**WHAT THE TASK ASKS:** Return every line from the one with "Instruction: Click the" through the one with "Click the discard all trash icon", inclusive, exactly as it appears below.

**SUPPLIED MATERIAL:**
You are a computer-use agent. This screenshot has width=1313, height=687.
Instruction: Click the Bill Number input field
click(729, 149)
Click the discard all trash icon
* * *
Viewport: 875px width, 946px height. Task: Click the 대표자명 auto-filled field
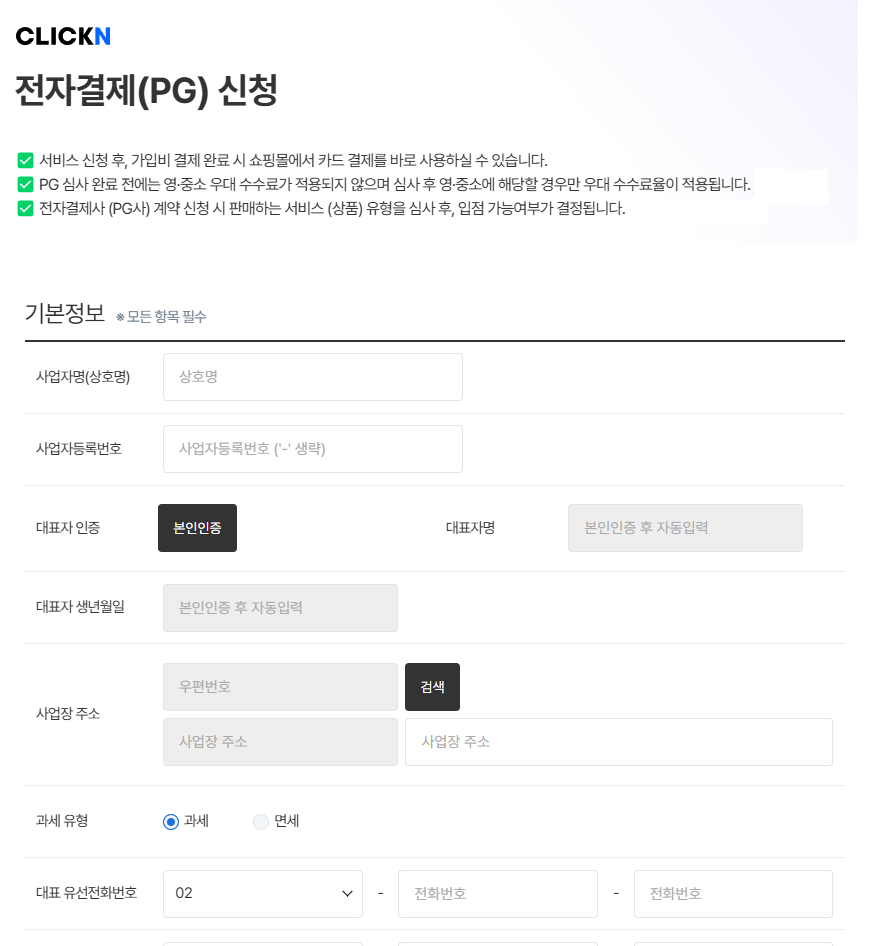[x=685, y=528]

**FINISHED EXERCISE:**
Instruction: Click the Bill Number input field
click(729, 149)
Click the discard all trash icon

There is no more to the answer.